The 1976 law has had serious limitations from the start. Thousands of chemicals were given grandfathered approval without any safety review. With many thousands more chemicals on the market today, the current complex rules have allowed the Environmental Protection Agency (EPA) to test only 200. Just five have been banned.
Our new legislation would modernize the Toxic Substances Control Act and help ensure the safety of everyday consumer products. For the first time, the bill calls for all chemicals to be screened for safety to protect public health and the environment, while also creating an environment where manufacturers can continue to innovate and create jobs. This law would build the public’s confidence in the federal chemical regulatory system; recognize the states’ important role; focus on the type of information needed to make chemical safety determinations; and promote greater transparency of information while protecting confidential business information.

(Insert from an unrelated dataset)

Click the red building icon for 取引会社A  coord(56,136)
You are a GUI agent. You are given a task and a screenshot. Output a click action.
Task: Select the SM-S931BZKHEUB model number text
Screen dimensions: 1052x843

The legislation would establish a scientific system under which EPA would have the best available information to make timely safety determinations about existing chemicals. EPA would be required to identify high priority chemicals for review and to determine whether those substances pose an unreasonable risk to human health or the environment. State governments could make recommendations to the EPA for prioritizing substances.
Under the legislation, safety assessments of high priority chemicals would be based solely on considerations of risk to human health and the environment and would be made available for public comment. Once a science-based safety assessment is conducted, the EPA would then determine whether a chemical meets the safety standard under its intended conditions of use. In a safety determination, the EPA can conclude that a chemical meets the safety standard as currently managed, that it needs additional controls to meet the standard, or that it cannot meet the safety standard under its intended conditions of use even with additional controls, with bans or phase-outs to follow. When evaluating safety, the bill also would require EPA to evaluate the risks posed to vulnerable populations such as pregnant women and children.
This effort was spearheaded by Senator Frank Lautenberg, Democrat of New Jersey, who passed away on June 3 at 89 years of age, and the bipartisan support of this bill is a tribute to his leadership. His Republican partner in authoring the bill was Senator David Vitter of Louisiana. This legislation is truly bipartisan, and was introduced with eight Democratic sponsors and eight Republicans, including me.
Our bill also has broad support outside of the Senate. It has the backing of former top EPA toxics officials from the Administrations of both President Obama and George W. Bush. The bill has been endorsed by the Environmental Defense Fund, chemical industry trade groups, and the American Academy of Pediatrics.
From my travels throughout our state, I know that chemical safety is an issue that Mainers take very seriously. Last year, I met with Maine moms who expressed their frustration as parents because they had no way of knowing if the chemicals used in everyday products are safe for their children. Maine has taken steps in recent years to eliminate or reduce the use of toxic chemicals from certain fabrics, food containers, and our landfills. The issue of chemical safety, however, is not one states can address by themselves.
The Chemical Safety Improvement Act represents a major step forward in the years-long effort to strengthen chemical regulation and a major breakthrough for bipartisanship and compromise in the Senate. While there is always room for improvement, this bill represents a strong step toward better protection for the health of the American people and greater consumer confidence in the products we buy.
Susan Collins is Maine’s senior senator.